Souls in the Wood

This was my first Haitian home. Stranded at the airport I knew nothing of Port-au-Prince’s landscape. I had studied much more about the rural Artibonite Valley. One name I knew was Oloffson. I’m sure it was a mild curiosity about how this gingerbread looking place had found itself among the banana leaves with the name of a Swedish father. Not unlike me. A gingerbread child among the mangoes with the name of a Scottish man trailing me. The cab driver enjoyed our chat and then his exuberance melted in the rain as he handed me my suitcase and looked up the stairs of the magnificent hotel. It seemed to lean forward with its hands on its hips inspecting us. The lights shone down between me and the driver as he bid me farewell and wiped his brow.
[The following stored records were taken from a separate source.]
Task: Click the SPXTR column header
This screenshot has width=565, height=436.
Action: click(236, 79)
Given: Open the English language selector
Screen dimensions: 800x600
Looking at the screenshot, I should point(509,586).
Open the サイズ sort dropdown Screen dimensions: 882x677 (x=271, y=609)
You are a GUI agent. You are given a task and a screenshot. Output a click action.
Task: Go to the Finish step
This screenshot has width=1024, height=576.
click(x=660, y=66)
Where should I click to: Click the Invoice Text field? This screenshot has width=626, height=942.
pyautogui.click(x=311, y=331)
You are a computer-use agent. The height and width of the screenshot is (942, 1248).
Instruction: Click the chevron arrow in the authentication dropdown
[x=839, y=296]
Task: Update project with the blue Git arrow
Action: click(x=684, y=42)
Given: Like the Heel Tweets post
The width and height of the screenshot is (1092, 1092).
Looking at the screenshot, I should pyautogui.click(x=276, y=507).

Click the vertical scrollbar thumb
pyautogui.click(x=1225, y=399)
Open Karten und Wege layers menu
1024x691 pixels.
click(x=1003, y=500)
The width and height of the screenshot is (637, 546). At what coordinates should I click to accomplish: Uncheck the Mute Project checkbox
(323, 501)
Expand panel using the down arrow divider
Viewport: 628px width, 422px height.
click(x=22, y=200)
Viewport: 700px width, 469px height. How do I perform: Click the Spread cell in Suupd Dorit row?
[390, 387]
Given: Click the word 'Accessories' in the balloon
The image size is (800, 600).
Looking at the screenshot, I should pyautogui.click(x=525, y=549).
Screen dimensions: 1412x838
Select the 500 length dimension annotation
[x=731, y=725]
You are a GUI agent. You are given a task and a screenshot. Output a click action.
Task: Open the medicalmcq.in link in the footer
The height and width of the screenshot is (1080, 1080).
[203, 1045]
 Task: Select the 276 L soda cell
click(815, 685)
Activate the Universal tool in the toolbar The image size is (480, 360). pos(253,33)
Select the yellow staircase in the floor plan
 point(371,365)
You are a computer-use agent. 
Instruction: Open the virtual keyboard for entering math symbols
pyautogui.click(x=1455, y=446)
A woman with a voice made of butter gave me a telephone to call my contact. The capital office of the hospital I’d be interviewing at was closed but they had an answering machine and they could get back to me in the morning. Evening in Port-au-Prince during rainy season with no obligations and the creak of the Oloffson’s wooden floors sheltering my every step is where I believe I truly met God for the first time. I enjoyed the cuteness of the room and bounced right back downstairs to sit in all the different chairs and show the great wrap-around porch with the  ceiling fans whirring what a good eater I was. A happy child treating the hotel like my grandmother’s house or maybe even like my grandmother herself had set her soul down in the deep ornate crevices. And then a thought. I was not a child actually. I could sit at the bar and not have to fake it here.

I finished and moved. Not quite sunset but late enough for laughter to be the correct language, I joined a small conversation. A dazzling man in what I would have imagined was his fifties asked me if I had ever heard of him. Aubelin Jolicoeur. “What a beautiful name!” I remember saying. I can see his smile reaching from the gin to the tonic. “I am somewhat of a fixture here,” he said. A woman on the couches behind us shrieked “that was the biggest rat I have ever seen!” Mr. Jolicoeur asked if the Times might like her to focus on her story and not be concerned with something the Morses would take care of right away. She smiled, sucked on her cigarette and pulled out a notebook. We came back to our conversation. It turned out he knew all about where I was heading and my soon to be boss and my home city of Newark and why I felt that I had slipped directly into the time and space I was always destined to be in. He assured me that I was indeed home and that I’d be seeing more of him. In the next week he wrote a sweet article welcoming me to the country in Le Nouvelliste and I learned that he was arguably one of the greatest journalists of our time. I never saw him again. 

I saw the hotel many more times and I can still see myself 19 in a million pieces reflected between the chandelier and mirror behind the bar. I think there is a mirror but my memory is always in the web of the great god spider. I see myself learning that not all bars were as safe as that one was for me. I see myself building a life over decades founded on that pivotal moment where a place, its character, its people, its rapturing music and its disregard for people who complained about rats but had no such fervor about the suffering of fellow people, taught me ancestral safety. I see all that and can’t help but mourn that place was burned this weekend. The inferno reported of the Hotel Oloffson has made me homesick in some way. I pray. I meditate. I hope the souls in the wood there found their ways to the sea with ease.